Testo fornito:
★ ★ ★ ★ ★ ★ ★

LE CARENZE INFORMATIVE DELLA BANCA NON TROVANO ATTENUAZIONI

29/04/20

La Suprema Corte con ordinanza n. 8212 del 27 aprile 2020 ha respinto il ricorso della Banca intermediaria nel collocamento dei Bond argentini, finiti poi in default.

La vicenda giudiziaria nasce dalla citazione in giudizio dei risparmiatori per operazioni di acquisto effettuate nel 1997 e nel 2000.

La corte d’appello aveva dato ragione solo parzialmente ai risparmiatori,  dichiarando “non grave” l’inadempimento informativo relativo alla prima operazione con la motivazione che gli investitori a tre anni di distanza avevano di nuovo acquistato titoli della stessa specie.

La cassazione, invece, riforma la decisione muovendo dalla applicazione dell’art.23, comma 6, del TUF, che prevede un’ inversione dell’onere della prova in favore del cliente stabilendo che ” nei giudizi di risarcimento danni cagionati al cliente nello svolgimento dei servizi di investimento e di quelli accessori, spetta ai soggetti abilitati l’onere della prova di aver agito con la specifica diligenza richiesta”.

★ ★ ★ ★ ★ ★ ★

Esercizi proposti:
- a) Riporta il passo dell'articolo sull'ordinanza della Cassazione compreso tra "La Suprema Corte" e "della stessa specie.", estremi inclusi.
- b) Scrivi il seguito dell'articolo sull'ordinanza della Cassazione, a partire dal punto in cui si ferma.
Le voci sono materiale a parte, indipendente dall'articolo sull'ordinanza della Cassazione.

★ ★ ★ ★ ★ ★ ★

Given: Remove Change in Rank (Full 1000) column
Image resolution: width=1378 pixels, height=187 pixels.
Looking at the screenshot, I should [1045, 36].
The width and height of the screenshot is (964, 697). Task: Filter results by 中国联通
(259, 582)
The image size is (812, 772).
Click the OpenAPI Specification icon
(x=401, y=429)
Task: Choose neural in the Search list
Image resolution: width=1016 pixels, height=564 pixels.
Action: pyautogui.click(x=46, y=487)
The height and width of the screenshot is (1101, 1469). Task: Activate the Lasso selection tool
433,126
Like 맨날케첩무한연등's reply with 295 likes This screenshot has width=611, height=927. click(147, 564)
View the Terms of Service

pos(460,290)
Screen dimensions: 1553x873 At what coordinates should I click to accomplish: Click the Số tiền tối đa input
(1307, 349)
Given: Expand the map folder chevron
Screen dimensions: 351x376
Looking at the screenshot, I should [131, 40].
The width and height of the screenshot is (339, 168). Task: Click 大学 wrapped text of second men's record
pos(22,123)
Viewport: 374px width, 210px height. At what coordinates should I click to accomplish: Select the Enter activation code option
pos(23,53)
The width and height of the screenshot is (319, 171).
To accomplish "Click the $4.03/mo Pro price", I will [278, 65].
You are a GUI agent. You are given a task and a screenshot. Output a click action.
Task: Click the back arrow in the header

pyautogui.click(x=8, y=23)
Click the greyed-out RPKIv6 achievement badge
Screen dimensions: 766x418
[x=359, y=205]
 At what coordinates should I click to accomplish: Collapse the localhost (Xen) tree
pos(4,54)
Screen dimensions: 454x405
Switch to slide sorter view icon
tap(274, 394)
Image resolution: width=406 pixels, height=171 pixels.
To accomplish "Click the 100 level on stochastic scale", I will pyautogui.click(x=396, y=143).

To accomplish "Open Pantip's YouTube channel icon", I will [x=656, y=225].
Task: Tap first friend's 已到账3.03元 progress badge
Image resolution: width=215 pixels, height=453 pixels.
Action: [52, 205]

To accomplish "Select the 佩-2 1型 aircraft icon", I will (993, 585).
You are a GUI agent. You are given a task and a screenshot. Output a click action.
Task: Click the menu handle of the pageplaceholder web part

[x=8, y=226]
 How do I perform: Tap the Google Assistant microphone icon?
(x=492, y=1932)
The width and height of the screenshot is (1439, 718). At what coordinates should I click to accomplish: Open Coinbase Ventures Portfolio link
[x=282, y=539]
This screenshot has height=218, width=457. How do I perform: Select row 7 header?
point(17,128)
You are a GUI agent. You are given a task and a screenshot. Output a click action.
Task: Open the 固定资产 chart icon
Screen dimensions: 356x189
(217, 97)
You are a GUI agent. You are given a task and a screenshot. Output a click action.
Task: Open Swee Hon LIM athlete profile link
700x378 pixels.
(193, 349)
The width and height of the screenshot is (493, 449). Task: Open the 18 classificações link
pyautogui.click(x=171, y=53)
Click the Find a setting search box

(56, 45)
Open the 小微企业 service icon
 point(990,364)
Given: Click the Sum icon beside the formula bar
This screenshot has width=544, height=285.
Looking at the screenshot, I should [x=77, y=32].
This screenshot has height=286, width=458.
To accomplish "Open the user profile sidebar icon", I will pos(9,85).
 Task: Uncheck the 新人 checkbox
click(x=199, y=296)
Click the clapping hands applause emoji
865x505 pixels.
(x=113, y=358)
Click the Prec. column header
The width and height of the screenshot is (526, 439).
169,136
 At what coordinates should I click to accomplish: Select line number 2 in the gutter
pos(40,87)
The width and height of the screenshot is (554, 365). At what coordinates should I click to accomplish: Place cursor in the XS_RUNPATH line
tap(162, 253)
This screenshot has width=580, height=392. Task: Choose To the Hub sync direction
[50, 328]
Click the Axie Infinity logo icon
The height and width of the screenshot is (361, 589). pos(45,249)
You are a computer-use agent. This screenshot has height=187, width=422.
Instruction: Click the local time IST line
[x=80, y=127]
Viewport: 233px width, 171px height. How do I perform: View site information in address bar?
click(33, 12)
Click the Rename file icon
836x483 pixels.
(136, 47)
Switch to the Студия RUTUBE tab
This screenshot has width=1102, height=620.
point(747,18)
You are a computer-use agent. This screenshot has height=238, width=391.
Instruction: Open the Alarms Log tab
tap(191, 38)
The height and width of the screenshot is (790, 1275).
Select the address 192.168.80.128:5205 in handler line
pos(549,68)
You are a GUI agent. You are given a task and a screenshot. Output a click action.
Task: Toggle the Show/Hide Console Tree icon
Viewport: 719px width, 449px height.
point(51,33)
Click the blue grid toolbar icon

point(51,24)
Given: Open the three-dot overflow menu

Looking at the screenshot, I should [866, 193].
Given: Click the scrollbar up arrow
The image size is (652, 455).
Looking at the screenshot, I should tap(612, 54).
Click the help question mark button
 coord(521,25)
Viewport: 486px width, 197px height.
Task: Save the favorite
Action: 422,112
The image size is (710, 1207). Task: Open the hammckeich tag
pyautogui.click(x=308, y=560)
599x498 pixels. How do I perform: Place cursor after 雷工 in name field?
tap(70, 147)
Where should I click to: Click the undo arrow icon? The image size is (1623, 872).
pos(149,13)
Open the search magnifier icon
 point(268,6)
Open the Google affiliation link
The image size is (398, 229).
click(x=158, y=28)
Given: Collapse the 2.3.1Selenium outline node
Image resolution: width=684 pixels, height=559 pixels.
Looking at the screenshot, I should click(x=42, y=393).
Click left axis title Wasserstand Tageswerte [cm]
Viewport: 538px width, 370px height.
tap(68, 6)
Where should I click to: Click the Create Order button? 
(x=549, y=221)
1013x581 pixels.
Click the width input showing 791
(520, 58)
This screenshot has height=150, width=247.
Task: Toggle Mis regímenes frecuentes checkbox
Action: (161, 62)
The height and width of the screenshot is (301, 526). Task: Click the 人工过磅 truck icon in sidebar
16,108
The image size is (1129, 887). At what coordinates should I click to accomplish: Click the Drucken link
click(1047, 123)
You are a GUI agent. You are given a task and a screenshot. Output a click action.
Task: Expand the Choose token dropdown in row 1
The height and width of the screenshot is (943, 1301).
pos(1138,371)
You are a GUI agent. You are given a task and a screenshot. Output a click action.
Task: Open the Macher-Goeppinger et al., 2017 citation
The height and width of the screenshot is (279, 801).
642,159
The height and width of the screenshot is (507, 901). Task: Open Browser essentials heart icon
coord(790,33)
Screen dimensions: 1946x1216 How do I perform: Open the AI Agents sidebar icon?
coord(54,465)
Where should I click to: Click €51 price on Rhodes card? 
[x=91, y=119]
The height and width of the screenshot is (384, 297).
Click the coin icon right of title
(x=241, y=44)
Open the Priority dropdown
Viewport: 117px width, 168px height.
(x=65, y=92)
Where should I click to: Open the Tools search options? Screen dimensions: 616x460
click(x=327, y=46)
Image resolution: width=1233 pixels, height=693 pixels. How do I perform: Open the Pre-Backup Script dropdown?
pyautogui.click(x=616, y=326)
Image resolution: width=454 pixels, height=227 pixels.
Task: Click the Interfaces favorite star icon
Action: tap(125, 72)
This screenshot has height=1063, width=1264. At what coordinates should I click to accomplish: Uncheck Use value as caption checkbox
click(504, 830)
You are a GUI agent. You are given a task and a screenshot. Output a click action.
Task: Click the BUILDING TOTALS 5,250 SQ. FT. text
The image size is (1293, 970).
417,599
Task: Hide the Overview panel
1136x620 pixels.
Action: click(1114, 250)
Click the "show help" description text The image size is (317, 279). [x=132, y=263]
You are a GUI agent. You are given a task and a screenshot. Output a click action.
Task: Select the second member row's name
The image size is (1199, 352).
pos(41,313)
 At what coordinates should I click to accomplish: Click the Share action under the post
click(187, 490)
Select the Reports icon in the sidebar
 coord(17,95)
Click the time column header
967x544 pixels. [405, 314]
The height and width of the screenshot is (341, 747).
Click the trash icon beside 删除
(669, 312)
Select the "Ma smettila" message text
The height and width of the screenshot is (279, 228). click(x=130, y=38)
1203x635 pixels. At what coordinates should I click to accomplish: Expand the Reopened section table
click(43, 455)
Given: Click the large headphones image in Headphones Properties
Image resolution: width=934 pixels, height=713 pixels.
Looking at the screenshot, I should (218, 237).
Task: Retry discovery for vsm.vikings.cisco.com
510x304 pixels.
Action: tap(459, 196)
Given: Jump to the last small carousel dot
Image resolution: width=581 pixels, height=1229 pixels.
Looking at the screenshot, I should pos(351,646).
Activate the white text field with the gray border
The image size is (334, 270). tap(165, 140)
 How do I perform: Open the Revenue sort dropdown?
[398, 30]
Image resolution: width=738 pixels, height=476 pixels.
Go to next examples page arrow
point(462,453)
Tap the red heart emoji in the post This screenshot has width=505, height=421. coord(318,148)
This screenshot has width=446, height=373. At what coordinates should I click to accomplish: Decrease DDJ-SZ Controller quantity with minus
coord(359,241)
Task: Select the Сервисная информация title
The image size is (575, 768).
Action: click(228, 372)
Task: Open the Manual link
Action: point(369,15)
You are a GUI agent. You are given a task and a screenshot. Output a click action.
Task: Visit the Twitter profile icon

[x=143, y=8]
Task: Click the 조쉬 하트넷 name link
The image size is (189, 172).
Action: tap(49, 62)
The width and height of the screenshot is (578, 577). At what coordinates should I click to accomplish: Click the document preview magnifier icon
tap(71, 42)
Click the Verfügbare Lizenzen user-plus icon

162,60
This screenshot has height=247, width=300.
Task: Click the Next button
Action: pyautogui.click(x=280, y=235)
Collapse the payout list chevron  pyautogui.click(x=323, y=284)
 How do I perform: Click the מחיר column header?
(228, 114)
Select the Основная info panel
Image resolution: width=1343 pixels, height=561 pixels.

★ ★ ★ ★ ★ ★ ★

Soluzioni per numero:
- a)
La Suprema Corte con ordinanza n. 8212 del 27 aprile 2020 ha respinto il ricorso della Banca intermediaria nel collocamento dei Bond argentini, finiti poi in default.

La vicenda giudiziaria nasce dalla citazione in giudizio dei risparmiatori per operazioni di acquisto effettuate nel 1997 e nel 2000.

La corte d’appello aveva dato ragione solo parzialmente ai risparmiatori,  dichiarando “non grave” l’inadempimento informativo relativo alla prima operazione con la motivazione che gli investitori a tre anni di distanza avevano di nuovo acquistato titoli della stessa specie.

- b)
Nel giudizio risarcitorio, quindi, è la banca che ha l’onere di provare: a) di aver adeguatamente informato i clienti sulla natura, i rischi e le implicazioni della specifica operazione o del servizio;

b) l’adeguatezza dell’operazione rispetto ad esperienza, obiettivi di investimento, situazione finanziaria e propensione al rischio del cliente.

Secondo la Cassazione, invece, “non può farsi discendere dal successivo acquisto delle obbligazioni argentine, avvenuto diversi anni dopo la prima operazione, la mancanza di gravità dell’inadempimento ex art. 1455 c.c in relazione al primo negozio, a fronte della accertata violazione degli obblighi di informazione e di valutazione di adeguatezza dell’operazione rispetto al profilo ed agli obiettivi degli investitori”.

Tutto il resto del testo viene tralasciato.